Mit geschätzten 25 Millionen Opfern hat die damalige Sowjetunion im so genannten "Großen Vaterländischen Krieg" von 1941-1945 so blutige Verluste erlitten wie kein anderes Land. Und das betrifft unmittelbar uns, russischen Migranten in Deutschland, da fast jede unsere Familie während des Krieges Angehören verloren hat. Auch meine Familie.

Da wir Juden sind, tragen durch Holocaust unsere Familien noch viel größere Verluste als übrige sowjetische Bürger. Hier in Deutschland ist der KZ Auschwitz ein Symbol des Holocaust geworden. Wir finden es aber wichtig, dass hier auch über das Ausmaß und über die Orte der jüdischen Tragödie in Osteuropa und auf dem Territorium der Sowjetunion gesprochen wird. Lasst uns nennen und nicht vergessen die Zahl der vernichteten sowjetischen Juden - mindestens 2 800 000! Und dazu 250.000 Juden, die vom Ausland in die UdSSR gebracht und hier vernichten wurden. Hier im Land und in dieser Stadt leben einige dieser Opfer des Holocaust und deren Nachgeborenen!

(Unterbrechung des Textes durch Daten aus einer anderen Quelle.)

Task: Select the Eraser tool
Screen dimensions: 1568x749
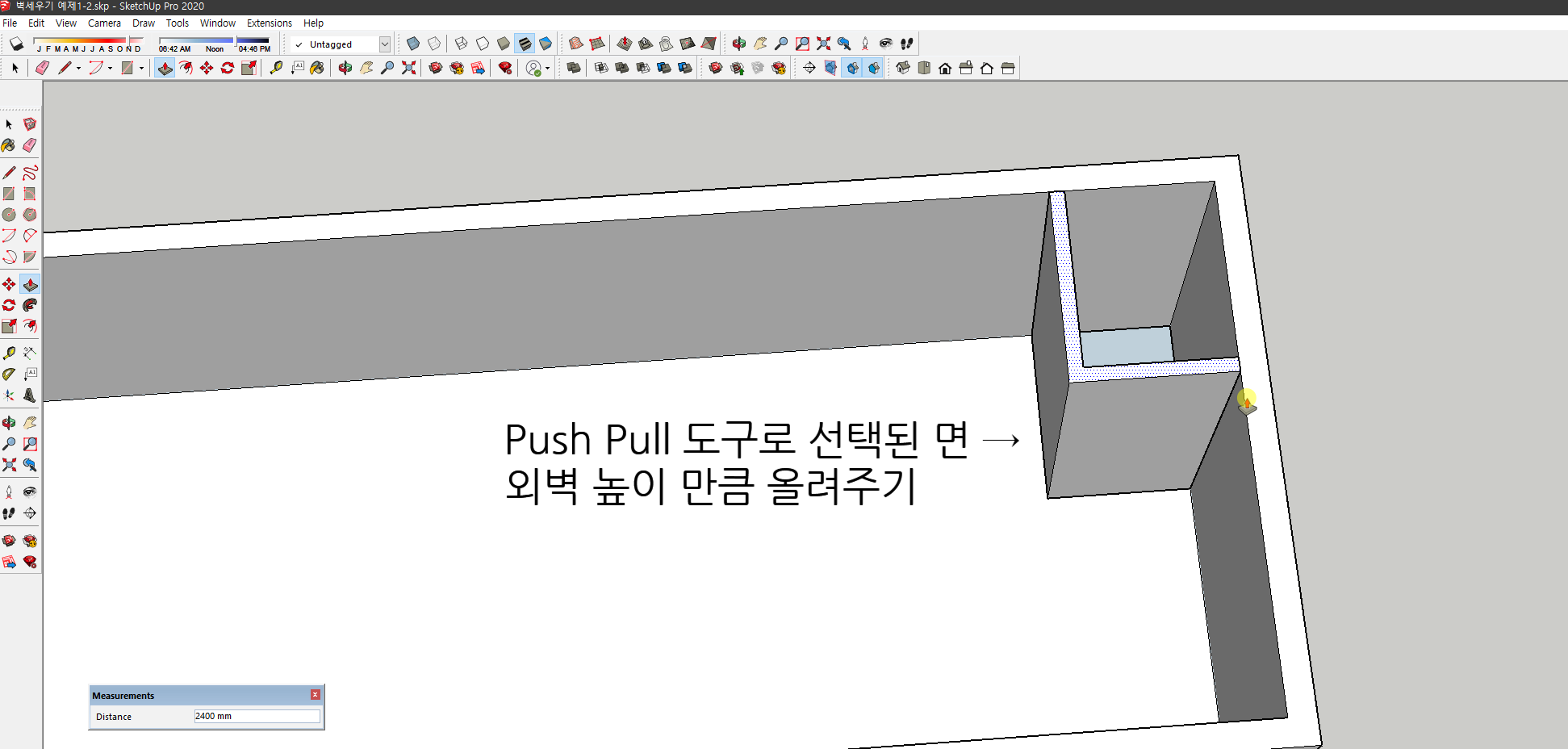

Aber Juden nur als Opfer zu sehen und zu zeigen, ist ein schädliches Klischee! Man soll heute laut sagen: Juden, besonderes "russische" Juden, waren Kämpfer gegen die Nazis und sogar (zusammen mit anderen) Befreier Europas vom Faschismus! Gerade ein Jude, Kapitän Schapiro, war derjenige, der als erster am 27. Januar 1945 im Bestande der Sowjetischen Armee die Tore von Auschwitz öffnete. Rund 500.000 Juden in der fünf Millionen Menschen umfassenden Roten Armee haben gegen die Nazis gekämpft. Diese Menschen haben zum Sieg über den Faschismus, der Befreiung vom Nationalsozialismus unter Einsatz ihres Lebens beigetragen. Auch mein Vater war ein Kriegsoldat und durch seine Verwundungen zu früh gestorben. Mein Schwiegervater hat die beiden Füßen im Verlauf der Kämpfe verloren.
Außerdem haben die Juden auch bei den Partisanen gekämpft. Bei den sowjetischen Partisanen gab es nicht nur zahlreiche Juden, sondern sogar spezielle jüdische Partisanenbrigaden, die vor allem wegen ihres ungeheuren Mutes und Geschicks bekannt waren. Es gab auch andere Formen der jüdischen Widerstandsbewegung, z. B. Widerstand in Ghettos. Einige dieser Menschen, die "letzten Mohikaner", und ihre Nachkommen leben heute in Deutschland und in Gelsenkirchen, vielleicht auf ihrer Straße, vielleicht sogar in ihrem Haus. Lasst Euch diese Menschen kennenlernen, reicht ihnen Eure Hand!
Schließen diesen Teil meines Statements möchte ich mit folgenden Zitaten: "Wenn wir vergessen, sind wir schuldig, sind wir Komplizen" von Elie Wiesel und "Menschen! Seid wachsam!" - das sagte einst Julius Fucík.